◆ Exercise details
Could you copy the stretch from the line containing "Given: Go to previous record arrow" through the end of the records, switching "sidebar" to "side panel" and keeping everything else unchanged, with the pictures left out?

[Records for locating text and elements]

· · ·

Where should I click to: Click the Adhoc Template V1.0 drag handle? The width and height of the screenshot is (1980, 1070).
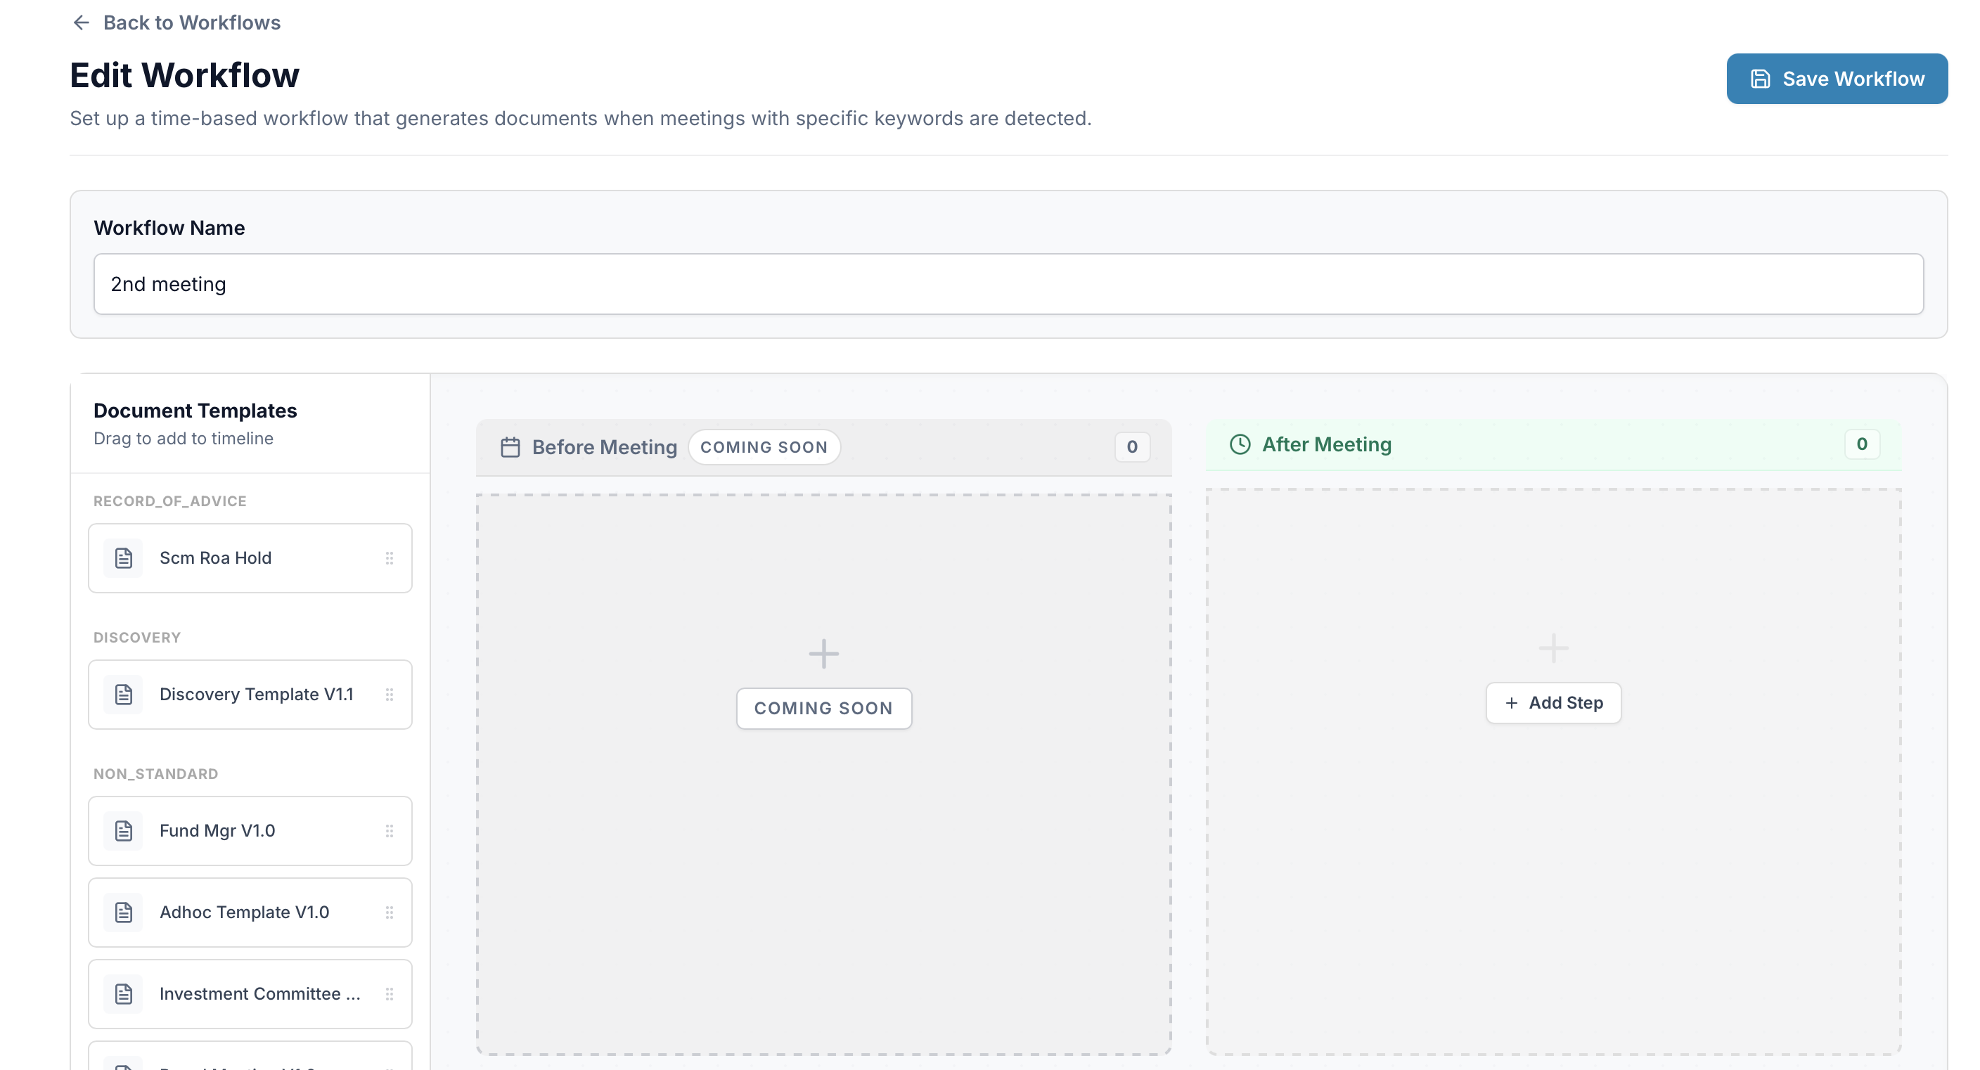point(389,912)
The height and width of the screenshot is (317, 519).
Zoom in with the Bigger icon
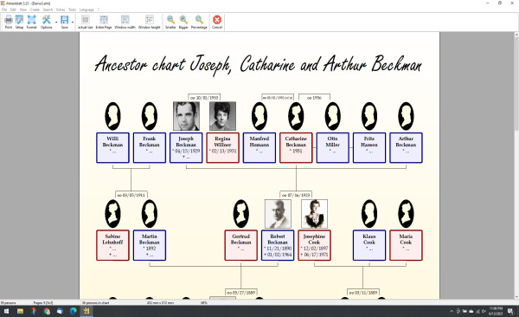coord(183,22)
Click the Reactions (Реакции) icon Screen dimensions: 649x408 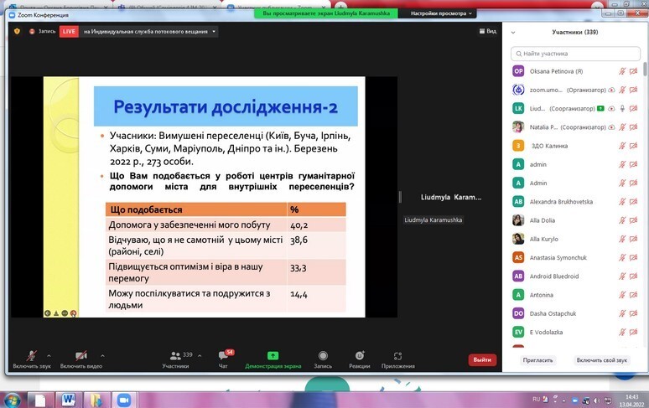click(359, 355)
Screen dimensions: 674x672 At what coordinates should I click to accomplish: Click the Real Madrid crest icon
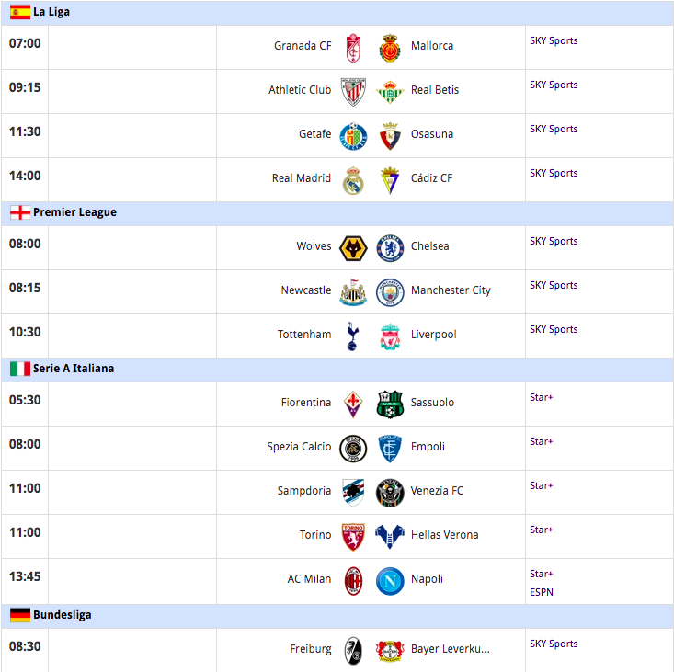point(353,180)
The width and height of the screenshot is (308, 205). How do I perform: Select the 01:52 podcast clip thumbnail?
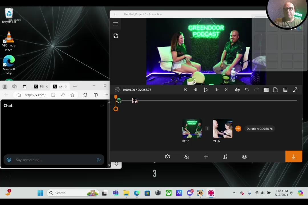192,129
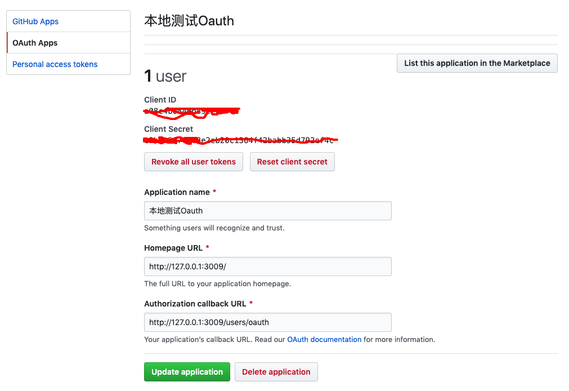
Task: Click List this application in the Marketplace
Action: click(x=477, y=63)
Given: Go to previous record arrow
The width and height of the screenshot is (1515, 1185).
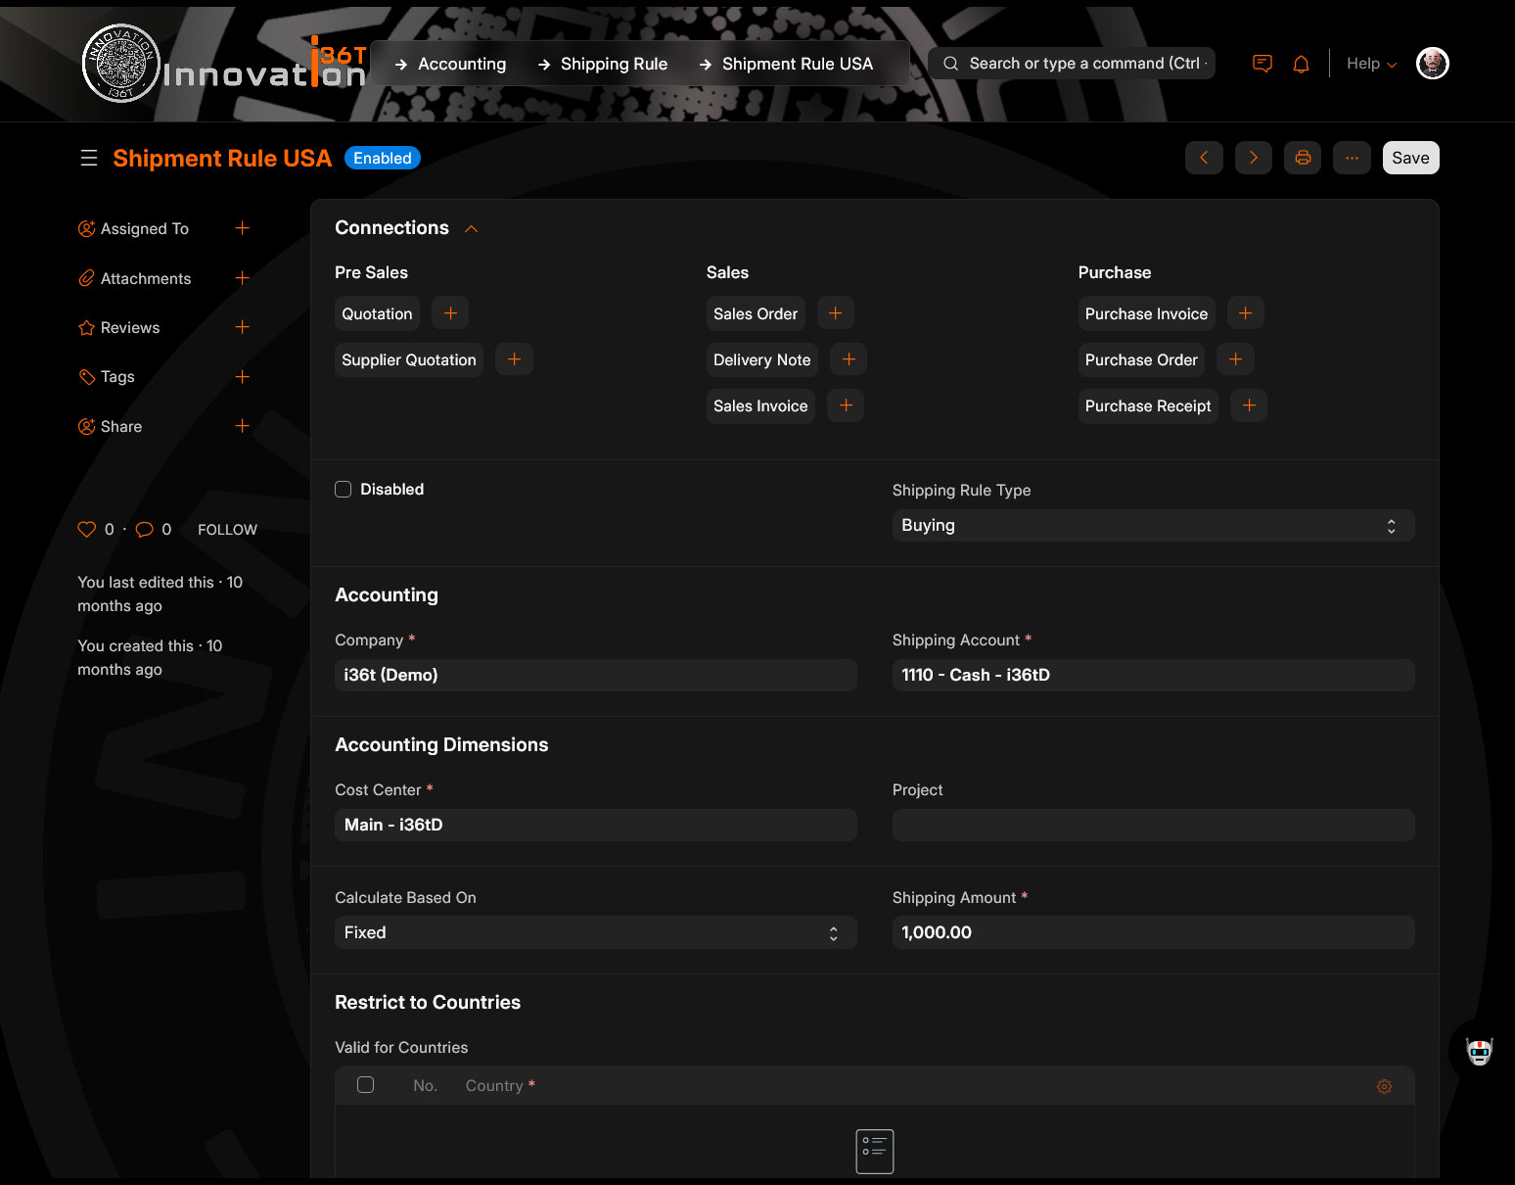Looking at the screenshot, I should point(1204,158).
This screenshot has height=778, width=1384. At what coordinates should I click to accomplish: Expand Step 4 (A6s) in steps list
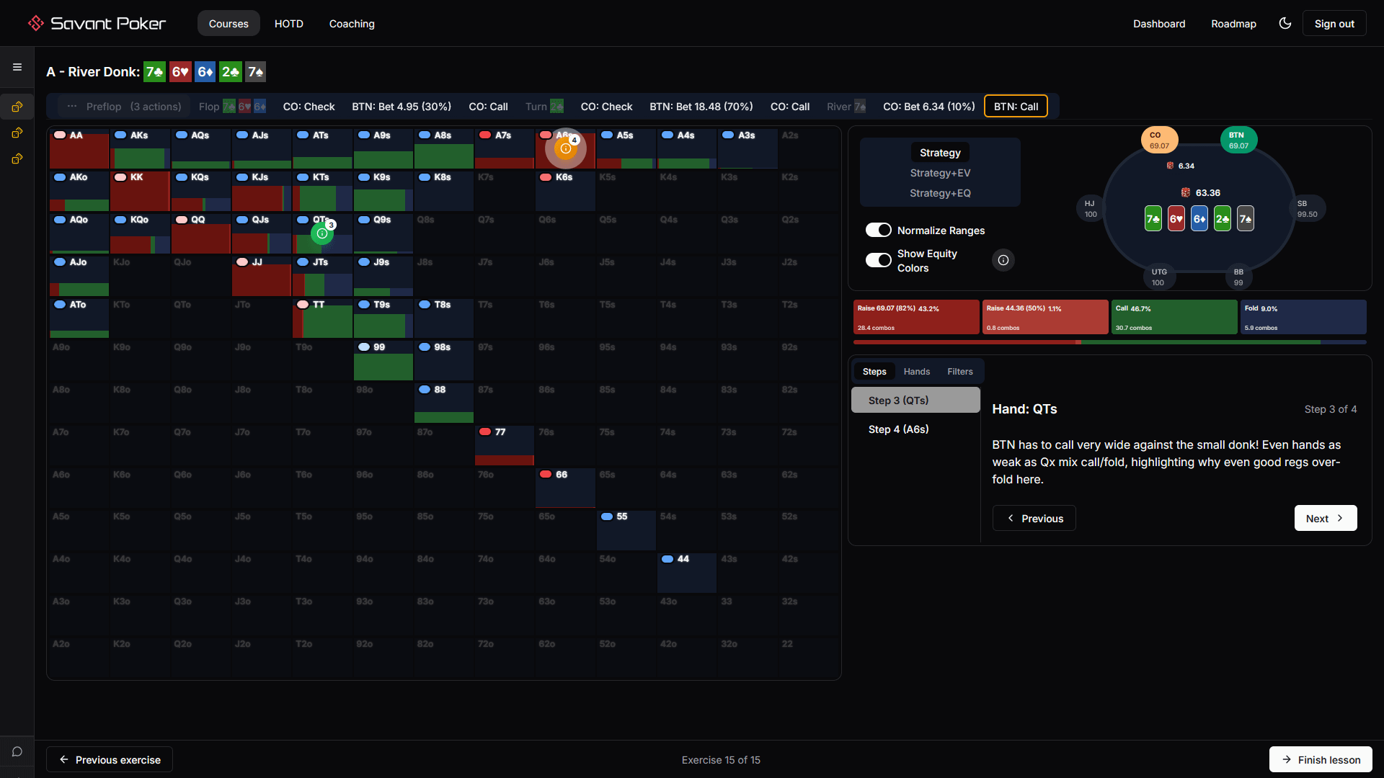pos(898,429)
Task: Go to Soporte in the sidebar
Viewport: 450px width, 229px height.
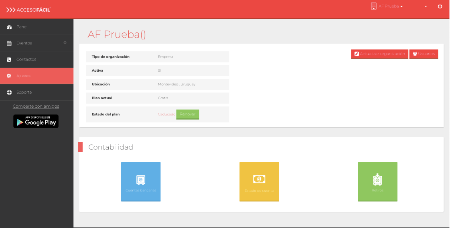Action: click(24, 92)
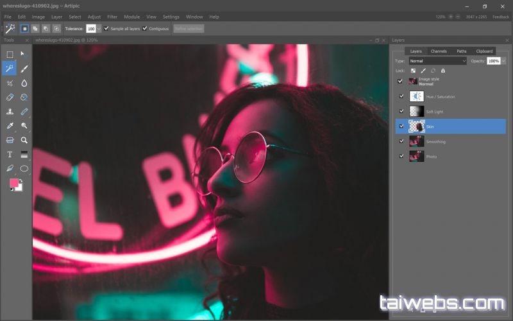
Task: Expand the Opacity dropdown arrow
Action: tap(503, 61)
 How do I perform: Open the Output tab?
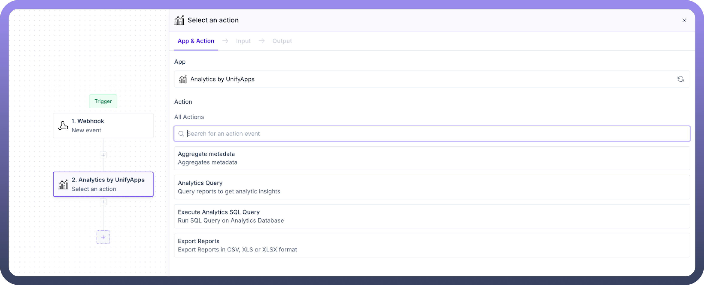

· · ·

◆ Result of this exercise
Given: Go to previous record arrow
The width and height of the screenshot is (1515, 1185).
Looking at the screenshot, I should point(1204,158).
This screenshot has height=778, width=1384. At what coordinates should I click to accomplish: Expand Step 4 (A6s) in steps list
pos(898,429)
Task: Go to Soporte in the side panel
Viewport: 450px width, 229px height.
Action: click(24, 92)
Task: Expand the Opacity dropdown arrow
Action: tap(503, 61)
 How do I perform: Open the Output tab?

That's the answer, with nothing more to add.